Evidence suggests several potential mechanisms for azithromycin including modulation of the host inflammatory response to infection4,5,9,10 and suppression of P. aeruginosa virulence factors (including biofilm formation).6,7,1113 While macrolides appear to act at multiple points in the inflammatory cascade,4,9 most published reports have demonstrated this anti-inflammatory effects on neutrophils. It has been shown that macrolides not only attenuate pro-inflammatory cytokine production by neutrophils, but also by monocytes and bronchial epithelial cells presumptively via inhibition of the NF-{kappa}B pathways.14,15 However, the effect of azithromycin on the alteration of macrophage phenotype and function has not been investigated.

Different macrophage phenotypes have been described and may exist at various stages of disease progression in a CF patient (from non-infected to chronic infection with acute exacerbations). Classical activation of macrophages (M1) by interferon-{gamma} (IFN{gamma}) creates a cell that actively secretes inflammatory cytokines and chemokines, phagocytoses and kills invading microorganisms, and initiates adaptive immune responses.16,17 In contrast, macrophages stimulated by interleukin (IL)-4/IL-13 (M2) display a distinct alternative pattern of activation.1821 M2 cells play a role in directing Th2 humoral responses, allergic and parasitic responses and the coordination of repair following an inflammatory reaction. These functional differences are reflected in the expression levels of surface proteins, the inflammatory cytokine production profile and the expression of the two opposing effector molecules, inducible nitric oxide synthase (iNOS) and arginase. The contribution of M2 cells to the pathophysiology of CF is unknown. However, in light of their role in inflammation and airway remodelling,22 they may contribute to the fibrotic changes that occur in the CF lung.
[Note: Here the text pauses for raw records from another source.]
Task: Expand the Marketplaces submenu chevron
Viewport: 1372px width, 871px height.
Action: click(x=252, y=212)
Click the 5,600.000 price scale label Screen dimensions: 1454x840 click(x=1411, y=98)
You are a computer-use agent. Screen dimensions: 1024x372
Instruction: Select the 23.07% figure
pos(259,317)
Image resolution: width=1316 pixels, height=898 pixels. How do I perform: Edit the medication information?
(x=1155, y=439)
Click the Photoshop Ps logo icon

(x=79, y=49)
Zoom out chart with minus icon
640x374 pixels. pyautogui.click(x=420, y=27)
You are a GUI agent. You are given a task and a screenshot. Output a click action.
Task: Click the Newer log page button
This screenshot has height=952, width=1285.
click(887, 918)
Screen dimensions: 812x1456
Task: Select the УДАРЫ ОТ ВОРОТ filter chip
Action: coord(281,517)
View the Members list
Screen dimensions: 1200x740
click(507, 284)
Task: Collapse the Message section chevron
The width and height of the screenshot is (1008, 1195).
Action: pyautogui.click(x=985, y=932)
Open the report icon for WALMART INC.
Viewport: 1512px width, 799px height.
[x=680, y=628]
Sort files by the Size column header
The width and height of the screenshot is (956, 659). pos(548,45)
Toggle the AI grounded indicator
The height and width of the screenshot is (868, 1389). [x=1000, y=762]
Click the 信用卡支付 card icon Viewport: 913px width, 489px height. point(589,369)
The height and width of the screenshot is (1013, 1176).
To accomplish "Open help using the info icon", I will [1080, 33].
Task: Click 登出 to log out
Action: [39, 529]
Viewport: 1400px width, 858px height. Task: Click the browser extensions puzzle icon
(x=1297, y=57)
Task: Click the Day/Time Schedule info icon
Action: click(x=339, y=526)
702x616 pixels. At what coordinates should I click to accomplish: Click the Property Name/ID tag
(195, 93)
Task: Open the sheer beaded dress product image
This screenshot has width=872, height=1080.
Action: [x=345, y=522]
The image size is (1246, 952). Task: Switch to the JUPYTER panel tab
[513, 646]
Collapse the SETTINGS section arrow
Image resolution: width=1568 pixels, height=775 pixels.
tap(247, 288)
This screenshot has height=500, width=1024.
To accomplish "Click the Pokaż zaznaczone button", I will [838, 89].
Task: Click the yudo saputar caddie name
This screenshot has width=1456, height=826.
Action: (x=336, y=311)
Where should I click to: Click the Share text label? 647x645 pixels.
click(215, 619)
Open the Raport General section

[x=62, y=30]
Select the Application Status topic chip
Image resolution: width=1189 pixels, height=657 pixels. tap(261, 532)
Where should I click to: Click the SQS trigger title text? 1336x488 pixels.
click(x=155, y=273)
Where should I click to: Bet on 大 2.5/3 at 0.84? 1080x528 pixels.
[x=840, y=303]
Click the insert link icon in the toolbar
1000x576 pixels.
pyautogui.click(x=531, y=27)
How azithromycin affects macrophage phenotype may be an important component in understanding the mechanism of macrolides in the anti-inflammatory context.20,21,23 We studied the ability of azithromycin to alter macrophage surface receptor expression and characterized the effect of azithromycin on macrophage inflammatory activity by measuring cytokine production and the effector molecules iNOS and arginase.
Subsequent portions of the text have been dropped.